Millions (AND MILLIONS!) of people played the game, possibly far more than the regular player-base for the core Pokémon franchise. And you’d think that the success of the free mobile game would have some impact on the core series. You’d sort of be right, as Pokémon Sun and Moon producer Junichi Masuda spoke to GameSpot about the impact of Pokémon Go on this year’s pocket monsters entry.
“With Pokémon Go, I was involved with the development and specifically designing the catching mechanic. I really wanted to make it super easy to understand what to do, whether or not you’ve ever played a Pokémon game before or know what Pokémon is about,” Masuda explained.
People who maybe don’t know Pokémon, they would see a creature, they have a ball. They may not know to throw the ball and catch that Pokémon, so one of the things we did to really simplify that is we added a target on the Pokémon. So you intuitively know to throw the ball at that target. We really focused on the aspect of catching Pokémon.
And then adding the ability to put some spin on the ball, for example, and really fleshing out that mechanic, that was the direction of Pokémon Go.
The main series games though, they’re made to be enjoyed in longer sessions, maybe at home, and we focus a lot on the raising of Pokémon and using them in battle. It was a different direction, really focused more on training Pokémon and raising them, so both games take two different direction. I think Go players will be able to jump into the main series through the Sun and Moon games.

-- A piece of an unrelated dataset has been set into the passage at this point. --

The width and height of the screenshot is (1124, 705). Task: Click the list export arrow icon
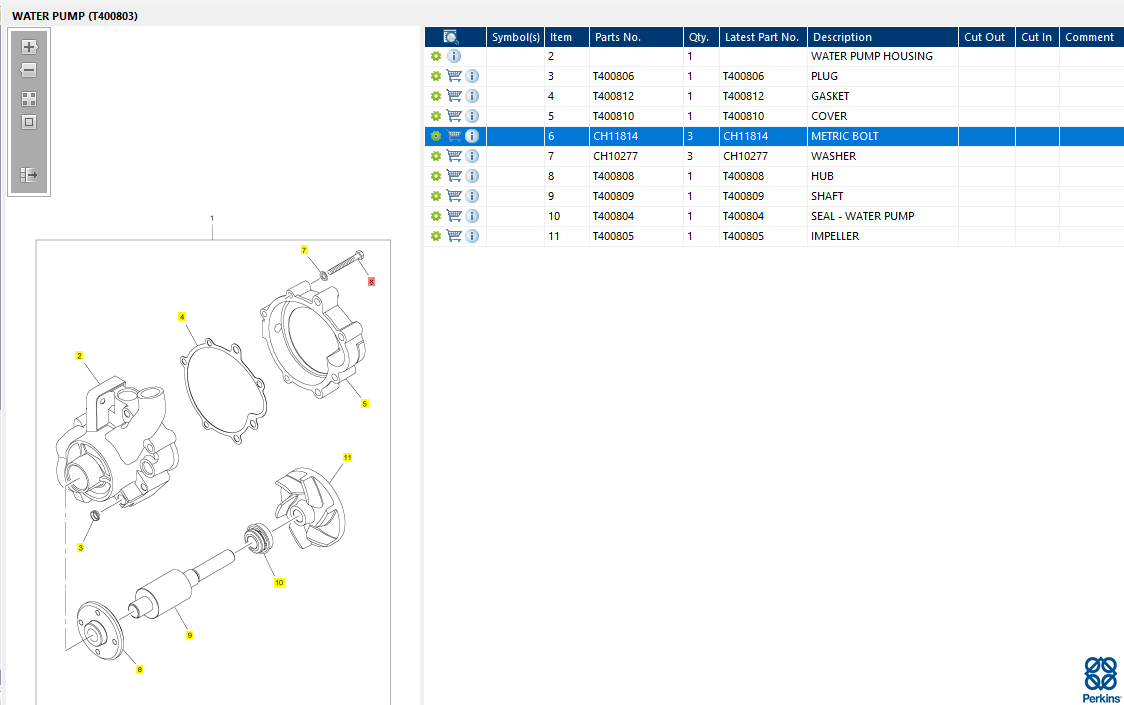29,175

We make sure that we explain the mechanics in the main series games so that anyone can pick up and play them. Rather than being scary or intimidating, I think we have a new, strong ally in the Pokémon world.
I think a lot of people got a chance to experience Pokémon for the first time, and I think they’ll be in for a much different experience with Sun and Moon. One of the cool things was that in Go is that you see all of the original Pokémon from the first games, the Kanto Pokémon. What we’ve done in Pokémon Sun and Moon, we have these Alolan region variants that you’ll see, like the very long neck version of Exeggutor.

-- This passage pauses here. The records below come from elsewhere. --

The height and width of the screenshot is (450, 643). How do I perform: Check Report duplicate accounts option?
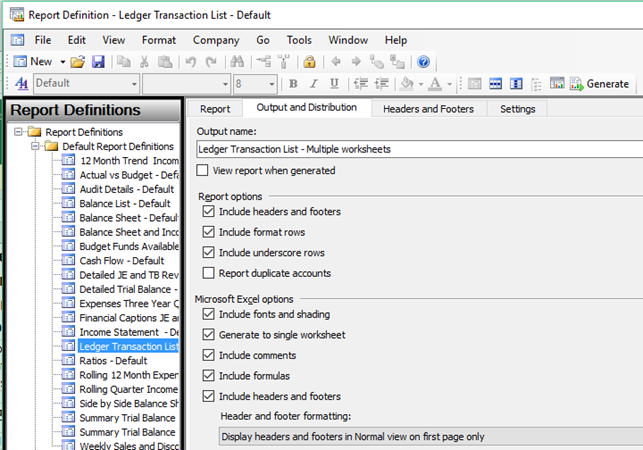click(208, 273)
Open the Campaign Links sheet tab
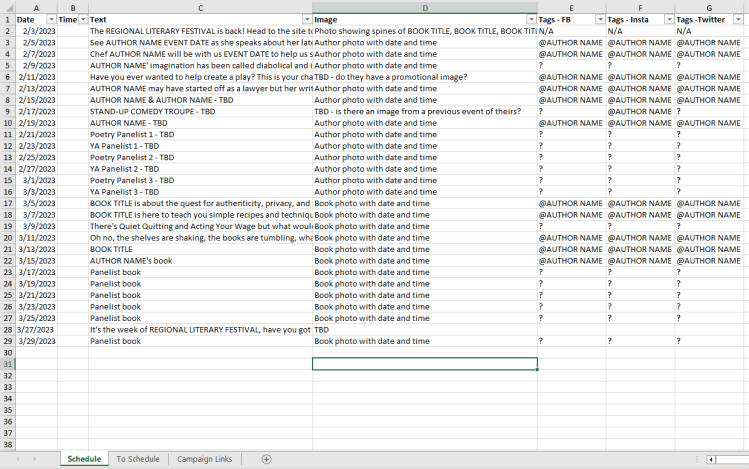749x469 pixels. tap(204, 459)
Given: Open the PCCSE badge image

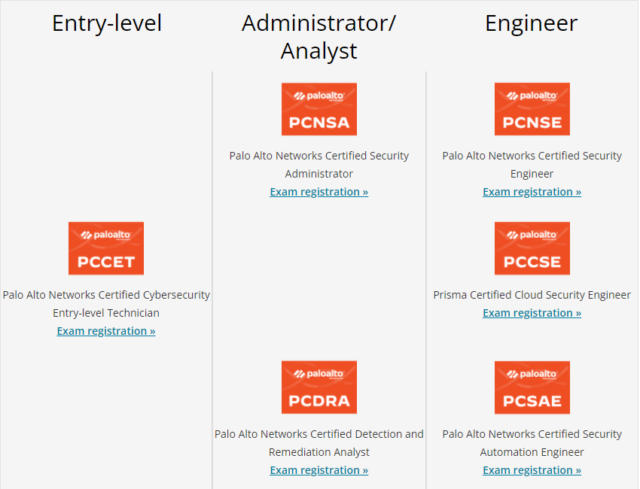Looking at the screenshot, I should 532,249.
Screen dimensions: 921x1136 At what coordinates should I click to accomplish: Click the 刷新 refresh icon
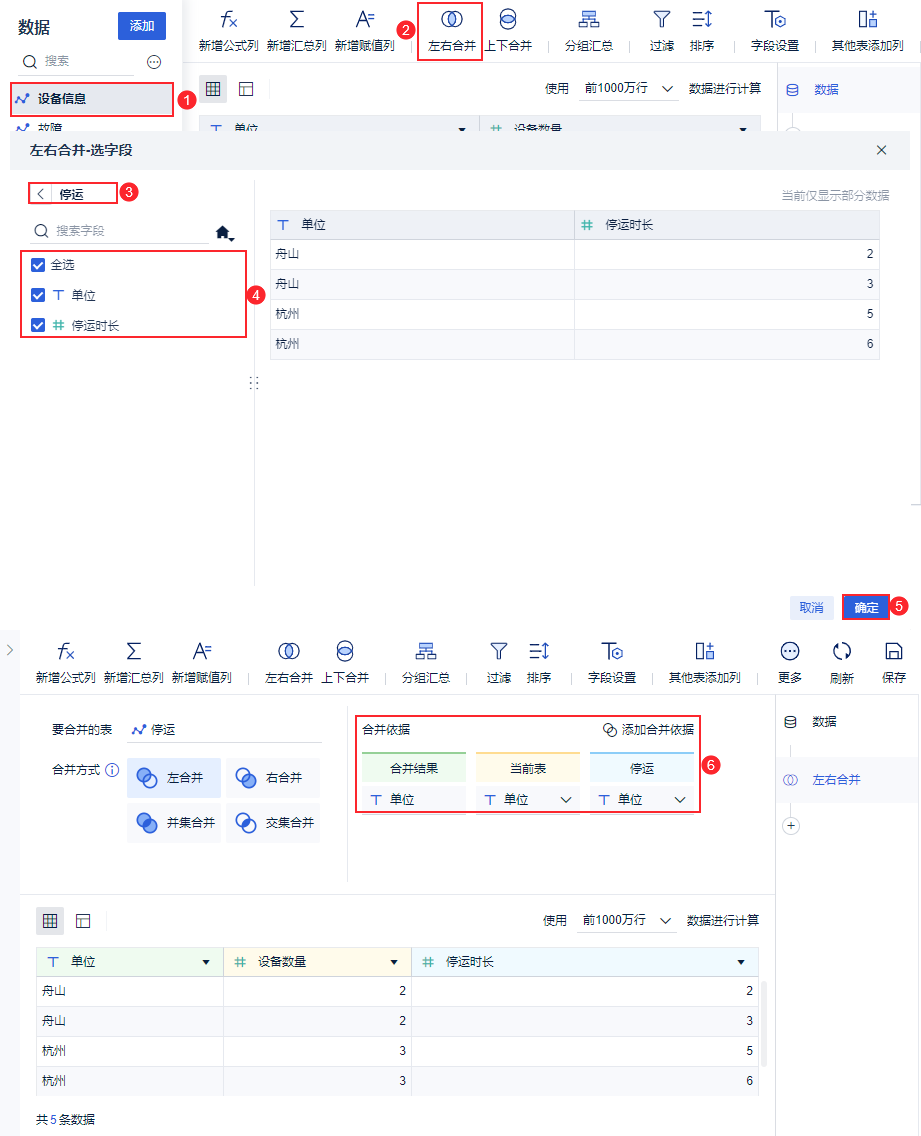point(841,651)
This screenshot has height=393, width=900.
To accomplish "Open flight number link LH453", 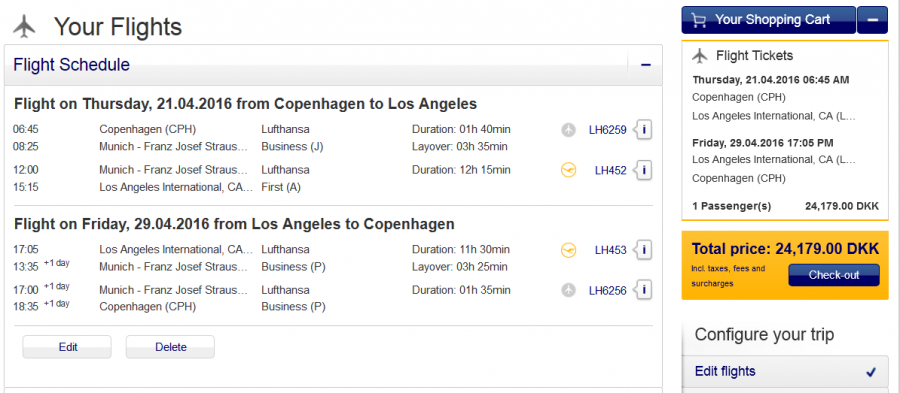I will (x=611, y=250).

For people that have played Pokémon Go, who are used to seeing these Pokémon, they’ll be surprised at all these new takes on these Pokémon they’re already familiar with.
When Pokémon first began twenty years, the core idea was all about catching’em all. That hasn’t really changed over the years, but it has been expanded on with an attempt to create better stories centered around that mechanic and to create a better way to communicate around the world with like-minded players. “It’s the beauty of diversity. In really big terms, it expresses beauty of diversity,” Masuda said.
They are so many options. You can find things that you like, and everyone can find something that they like within the Pokémon world.
“What Pokemon represents to me, is that it facilitates communication, interactions with other people,” designer Shigeru Ohmori added.
Really communicating with friends, through trading, for example, and growing up alongside these Pokémon. I think that the experiences you have with them add value to them, and that also goes back and facilitates the trading. You want to get other people’s Pokémon. That’s really what it means to me.
Pokémon Sun and Moon drops next month. If you’re hungry for a taste of it, there’s a demo available right now to have a go with.